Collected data
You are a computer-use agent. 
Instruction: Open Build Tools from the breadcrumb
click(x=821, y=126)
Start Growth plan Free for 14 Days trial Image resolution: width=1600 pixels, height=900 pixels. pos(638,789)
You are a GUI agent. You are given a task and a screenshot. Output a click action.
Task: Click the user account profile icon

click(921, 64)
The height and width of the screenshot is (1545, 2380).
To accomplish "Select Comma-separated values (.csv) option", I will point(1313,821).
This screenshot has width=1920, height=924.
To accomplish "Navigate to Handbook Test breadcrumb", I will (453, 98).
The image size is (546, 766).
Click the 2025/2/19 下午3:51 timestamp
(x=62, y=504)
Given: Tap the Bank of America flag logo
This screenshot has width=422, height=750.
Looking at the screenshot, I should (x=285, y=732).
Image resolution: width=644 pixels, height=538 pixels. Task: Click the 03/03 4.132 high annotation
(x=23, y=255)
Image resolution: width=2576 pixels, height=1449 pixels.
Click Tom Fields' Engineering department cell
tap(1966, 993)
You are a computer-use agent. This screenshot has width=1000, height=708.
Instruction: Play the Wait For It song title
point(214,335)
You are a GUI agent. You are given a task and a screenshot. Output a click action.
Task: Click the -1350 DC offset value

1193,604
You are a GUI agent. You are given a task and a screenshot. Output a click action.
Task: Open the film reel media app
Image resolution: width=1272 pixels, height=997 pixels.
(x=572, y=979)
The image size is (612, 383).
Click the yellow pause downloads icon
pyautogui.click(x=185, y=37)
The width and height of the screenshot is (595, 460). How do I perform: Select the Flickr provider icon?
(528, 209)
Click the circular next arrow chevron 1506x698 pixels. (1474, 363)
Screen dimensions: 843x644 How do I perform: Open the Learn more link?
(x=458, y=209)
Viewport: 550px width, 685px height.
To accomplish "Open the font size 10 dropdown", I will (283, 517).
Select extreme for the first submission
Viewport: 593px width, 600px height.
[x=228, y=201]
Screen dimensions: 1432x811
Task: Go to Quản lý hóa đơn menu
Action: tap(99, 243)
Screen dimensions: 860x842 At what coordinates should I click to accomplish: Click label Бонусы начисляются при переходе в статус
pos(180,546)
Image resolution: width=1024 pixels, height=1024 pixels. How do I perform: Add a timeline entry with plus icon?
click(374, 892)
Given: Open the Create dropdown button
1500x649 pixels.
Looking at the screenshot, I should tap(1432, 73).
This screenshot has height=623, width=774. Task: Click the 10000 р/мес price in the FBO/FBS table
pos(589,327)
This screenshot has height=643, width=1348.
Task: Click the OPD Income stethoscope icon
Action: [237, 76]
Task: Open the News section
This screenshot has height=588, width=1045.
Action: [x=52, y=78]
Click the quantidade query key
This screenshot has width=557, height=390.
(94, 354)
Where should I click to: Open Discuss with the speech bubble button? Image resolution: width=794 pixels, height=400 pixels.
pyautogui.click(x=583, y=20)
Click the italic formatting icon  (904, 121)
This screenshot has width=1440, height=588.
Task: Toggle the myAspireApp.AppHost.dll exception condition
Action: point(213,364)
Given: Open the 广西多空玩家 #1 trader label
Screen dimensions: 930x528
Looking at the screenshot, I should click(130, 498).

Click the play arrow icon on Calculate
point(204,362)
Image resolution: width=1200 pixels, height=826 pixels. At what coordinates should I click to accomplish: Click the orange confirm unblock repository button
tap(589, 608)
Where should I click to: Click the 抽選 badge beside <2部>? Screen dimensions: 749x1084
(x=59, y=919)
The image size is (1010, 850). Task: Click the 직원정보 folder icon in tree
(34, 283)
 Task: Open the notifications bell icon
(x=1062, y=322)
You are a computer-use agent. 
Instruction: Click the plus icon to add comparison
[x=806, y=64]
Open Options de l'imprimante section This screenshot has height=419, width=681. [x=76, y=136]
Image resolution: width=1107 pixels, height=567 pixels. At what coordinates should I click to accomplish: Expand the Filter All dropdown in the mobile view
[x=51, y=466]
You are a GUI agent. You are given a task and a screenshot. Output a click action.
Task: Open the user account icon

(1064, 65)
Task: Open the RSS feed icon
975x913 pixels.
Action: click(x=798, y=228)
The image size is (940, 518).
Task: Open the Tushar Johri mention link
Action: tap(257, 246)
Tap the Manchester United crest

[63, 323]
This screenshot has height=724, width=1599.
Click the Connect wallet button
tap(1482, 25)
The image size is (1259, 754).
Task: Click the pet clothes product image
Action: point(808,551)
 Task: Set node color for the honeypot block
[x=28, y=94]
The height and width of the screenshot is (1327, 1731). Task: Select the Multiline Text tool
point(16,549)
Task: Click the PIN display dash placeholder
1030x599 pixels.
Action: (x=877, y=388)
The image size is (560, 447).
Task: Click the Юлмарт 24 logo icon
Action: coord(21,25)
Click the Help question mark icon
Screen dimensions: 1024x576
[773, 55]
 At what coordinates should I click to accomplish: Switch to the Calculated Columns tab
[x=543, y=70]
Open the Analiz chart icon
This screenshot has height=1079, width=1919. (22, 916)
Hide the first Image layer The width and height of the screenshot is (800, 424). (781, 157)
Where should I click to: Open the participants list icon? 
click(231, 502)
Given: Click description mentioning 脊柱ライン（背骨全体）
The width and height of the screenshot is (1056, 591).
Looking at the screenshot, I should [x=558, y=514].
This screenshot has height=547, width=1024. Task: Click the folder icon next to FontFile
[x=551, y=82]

■ What is needed
Copy only the entries from the first line to the line with "This screenshot has width=1920, height=924.", each exactly as it appears.

■ Exercise result
You are a computer-use agent. 
Instruction: Open Build Tools from the breadcrumb
click(x=821, y=126)
Start Growth plan Free for 14 Days trial Image resolution: width=1600 pixels, height=900 pixels. pos(638,789)
You are a GUI agent. You are given a task and a screenshot. Output a click action.
Task: Click the user account profile icon

click(921, 64)
The height and width of the screenshot is (1545, 2380).
To accomplish "Select Comma-separated values (.csv) option", I will point(1313,821).
This screenshot has width=1920, height=924.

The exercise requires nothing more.